GIVEN ENTRIES:
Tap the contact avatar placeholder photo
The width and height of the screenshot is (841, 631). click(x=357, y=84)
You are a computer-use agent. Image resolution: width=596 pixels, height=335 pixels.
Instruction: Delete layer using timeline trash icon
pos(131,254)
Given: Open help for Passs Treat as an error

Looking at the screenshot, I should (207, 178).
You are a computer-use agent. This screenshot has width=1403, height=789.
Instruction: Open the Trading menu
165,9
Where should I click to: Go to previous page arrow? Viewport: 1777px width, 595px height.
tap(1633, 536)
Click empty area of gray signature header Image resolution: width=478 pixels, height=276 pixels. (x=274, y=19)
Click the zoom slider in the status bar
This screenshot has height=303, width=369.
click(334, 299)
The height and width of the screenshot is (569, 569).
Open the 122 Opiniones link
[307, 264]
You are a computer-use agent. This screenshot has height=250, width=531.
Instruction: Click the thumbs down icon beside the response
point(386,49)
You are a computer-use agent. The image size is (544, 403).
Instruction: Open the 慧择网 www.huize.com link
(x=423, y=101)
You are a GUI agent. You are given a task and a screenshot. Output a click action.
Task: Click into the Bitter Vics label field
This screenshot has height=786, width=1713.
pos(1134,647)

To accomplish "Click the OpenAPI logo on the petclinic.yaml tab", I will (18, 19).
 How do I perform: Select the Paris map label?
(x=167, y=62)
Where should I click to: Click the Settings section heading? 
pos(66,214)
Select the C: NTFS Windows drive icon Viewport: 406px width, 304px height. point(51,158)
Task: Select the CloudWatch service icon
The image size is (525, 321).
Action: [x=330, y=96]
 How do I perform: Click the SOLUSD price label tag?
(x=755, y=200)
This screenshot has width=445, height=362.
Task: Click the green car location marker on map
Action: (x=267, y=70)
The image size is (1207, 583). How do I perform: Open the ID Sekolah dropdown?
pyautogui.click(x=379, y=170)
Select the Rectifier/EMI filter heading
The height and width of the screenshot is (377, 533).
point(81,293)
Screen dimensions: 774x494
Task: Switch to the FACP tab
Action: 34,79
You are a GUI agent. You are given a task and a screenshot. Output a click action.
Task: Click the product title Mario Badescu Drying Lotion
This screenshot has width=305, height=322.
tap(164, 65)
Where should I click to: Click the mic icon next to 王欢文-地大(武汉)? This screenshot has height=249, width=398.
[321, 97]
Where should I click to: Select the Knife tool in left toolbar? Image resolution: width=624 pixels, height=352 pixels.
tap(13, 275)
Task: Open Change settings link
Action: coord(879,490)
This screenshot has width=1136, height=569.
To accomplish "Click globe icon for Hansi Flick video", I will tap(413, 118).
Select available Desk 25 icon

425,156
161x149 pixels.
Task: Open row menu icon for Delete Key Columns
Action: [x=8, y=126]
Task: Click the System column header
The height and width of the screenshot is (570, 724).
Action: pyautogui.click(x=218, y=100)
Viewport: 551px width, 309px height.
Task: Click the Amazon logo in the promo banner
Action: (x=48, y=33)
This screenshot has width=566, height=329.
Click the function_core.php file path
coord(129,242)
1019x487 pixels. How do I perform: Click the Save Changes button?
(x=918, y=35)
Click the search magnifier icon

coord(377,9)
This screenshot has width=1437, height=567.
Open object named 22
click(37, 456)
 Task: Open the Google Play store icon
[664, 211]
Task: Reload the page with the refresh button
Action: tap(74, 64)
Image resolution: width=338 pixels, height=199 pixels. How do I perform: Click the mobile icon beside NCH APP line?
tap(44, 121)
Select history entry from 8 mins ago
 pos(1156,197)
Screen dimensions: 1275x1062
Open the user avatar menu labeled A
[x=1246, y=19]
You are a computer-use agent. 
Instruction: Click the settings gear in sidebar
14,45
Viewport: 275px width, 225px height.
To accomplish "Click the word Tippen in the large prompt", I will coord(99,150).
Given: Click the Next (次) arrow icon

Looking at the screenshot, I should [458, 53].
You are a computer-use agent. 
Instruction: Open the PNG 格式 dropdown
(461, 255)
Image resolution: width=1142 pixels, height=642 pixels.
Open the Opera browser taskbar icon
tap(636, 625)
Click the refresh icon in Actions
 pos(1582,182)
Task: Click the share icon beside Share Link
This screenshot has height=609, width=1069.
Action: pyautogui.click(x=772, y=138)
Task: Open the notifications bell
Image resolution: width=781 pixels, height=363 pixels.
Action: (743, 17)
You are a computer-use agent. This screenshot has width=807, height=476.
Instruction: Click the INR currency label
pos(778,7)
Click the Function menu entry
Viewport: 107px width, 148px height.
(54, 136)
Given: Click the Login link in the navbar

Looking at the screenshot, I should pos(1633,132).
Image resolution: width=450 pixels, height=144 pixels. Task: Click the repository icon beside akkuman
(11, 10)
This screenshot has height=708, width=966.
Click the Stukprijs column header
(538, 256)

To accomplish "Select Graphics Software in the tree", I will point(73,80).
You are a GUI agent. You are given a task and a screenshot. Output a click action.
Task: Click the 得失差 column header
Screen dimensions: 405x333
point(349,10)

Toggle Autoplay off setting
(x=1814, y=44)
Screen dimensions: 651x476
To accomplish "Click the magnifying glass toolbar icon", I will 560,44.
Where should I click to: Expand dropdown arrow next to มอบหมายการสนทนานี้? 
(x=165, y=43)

EXERCISE DESCRIPTION:
Reproduce verbatim the section of the entries that starts with the line containing "This screenshot has height=708, width=966." and runs through the end of the entries, both ends included.

EXERCISE OUTPUT:
This screenshot has height=708, width=966.
Click the Stukprijs column header
(538, 256)

To accomplish "Select Graphics Software in the tree", I will point(73,80).
You are a GUI agent. You are given a task and a screenshot. Output a click action.
Task: Click the 得失差 column header
Screen dimensions: 405x333
point(349,10)

Toggle Autoplay off setting
(x=1814, y=44)
Screen dimensions: 651x476
To accomplish "Click the magnifying glass toolbar icon", I will 560,44.
Where should I click to: Expand dropdown arrow next to มอบหมายการสนทนานี้? 
(x=165, y=43)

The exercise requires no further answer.